TASK DIRECTIONS
Say how many lines in this listing include the word "width", with no other words in the reply.

GIVEN INFORMATION

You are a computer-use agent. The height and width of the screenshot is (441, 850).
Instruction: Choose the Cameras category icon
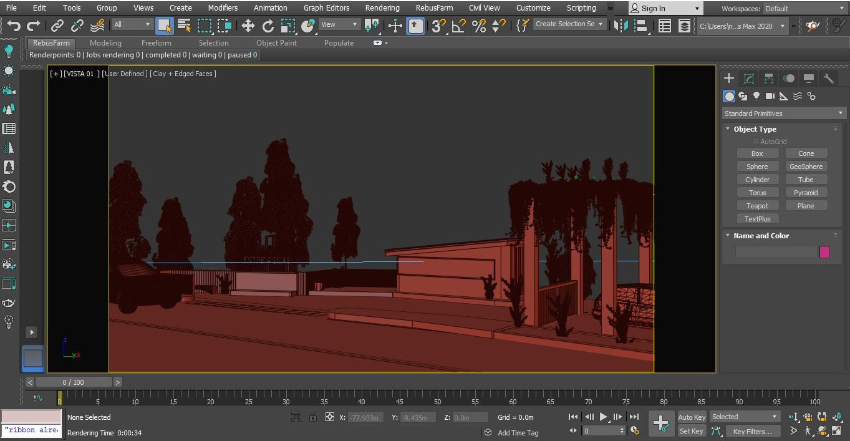[x=770, y=96]
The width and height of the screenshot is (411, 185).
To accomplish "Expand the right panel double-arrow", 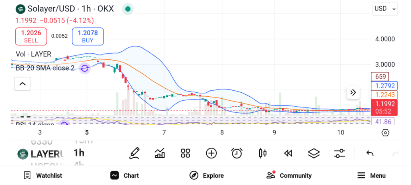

COMPLETED TASK
2